49. Despite the solemn commitment made at the World Food Summit, there are no signs of a significant increase in the rate of reduction of undernourishment, which remains far too slow. Unless drastic actions are taken, current projections for 2015 still set the expected number of undernourished for that date at 580 million people, with the Summit goal of a reduction to 400 million people not being achieved before 2030. Having reached this intermediate target, the ultimate aim is to eradicate hunger in all countries.

50. Urgent action should be taken on several fronts, but it is indispensable that increased resources be mobilized for agriculture, which is of crucial importance for the livelihoods of the hungry and food-insecure in developing countries.

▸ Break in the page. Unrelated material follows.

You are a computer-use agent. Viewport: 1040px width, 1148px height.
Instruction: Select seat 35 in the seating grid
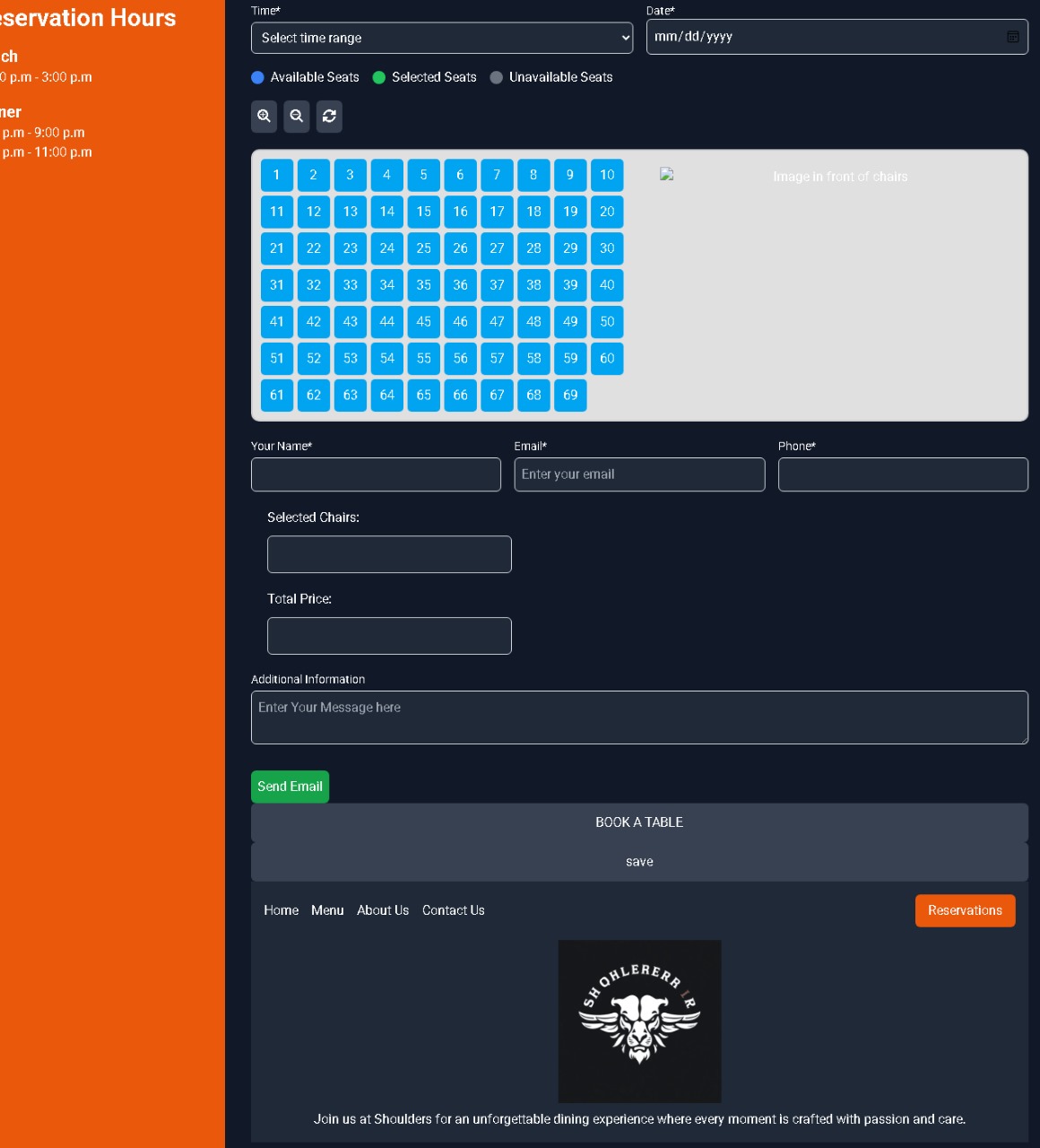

51. With respect to domestic public spending in the agriculture sector, the data point to the fact that governments’ allocation of public resources to agriculture remains well below the share of agriculture in income and employment generation. Yet, 70 percent of the poor and food-insecure in developing countries depend on agriculture, fisheries or forestry, directly or indirectly, for improving their livelihoods.

52. There is now ample evidence to support the fact that not only humanitarian considerations, but also economic reasoning, should lead to greater efforts being made to alleviate the plight of the poor and food-insecure. Hunger greatly compromises the productivity and health of individuals as well as the growth potential of nations.

53. Types of intervention and the specific areas of agriculture targeted for increased resources will depend on the needs of each priority country. The identification of priority areas for resource mobilization must be based on more detailed analyses of potential and constraints – analyses that must be carried out in a participatory manner at the national, regional and local levels. However, provision of productivity enhancing agricultural research and extension services are vitally important in all countries in general. Similarly, market information and regulation and rural infrastructure are essential for efficient resource allocation and competitiveness.

54. Enabling small-scale farmers to face the challenges of globalization will require special attention to rural capacity and institution building as well as efforts to improve rural infrastructure, including roads, communications, marketing, transport, storage and processing facilities. Appropriate agrarian institutions are essential, such as those that facilitate credit and technology transfer, as well as a legal framework to defend land and water claims and access rights. The key player in providing the commercial components of such infrastructure and the ensuing management of downstream activities is the private sector, itself highly responsive to an enabling macro environment and public investment in rural infrastructure.

55. The overall message is clear: there can be no hope of meeting the Summit target if the political will to direct sufficient resources to hunger reduction is not strengthened. It is essential that more resources be allocated to the food and agriculture sector so as to foster productivity gains and enhance employment generation and access to food, especially in the rural areas where most of the world ’s food-insecure people are located.


1 It is useful to note that the widely used reference to the number of people without access to a minimum dietary energy intake as a measure of food insecurity fails to capture all the dimensions of undernutrition (also caused by a poor health status) and malnutrition (where dietary imbalances, especially of micronutrients, can have deleterious health implications). However, a lack of sufficient food is itself a cause of deficiency in a variety of necessary nutrients, and not only of inadequate energy supplies. In addition, as comparison of the diets of a well-nourished and an undernourished adult has shown, diets tend to be less diverse at lower levels of food intake, thereby adding to the nutritional deficiency of the undernourished.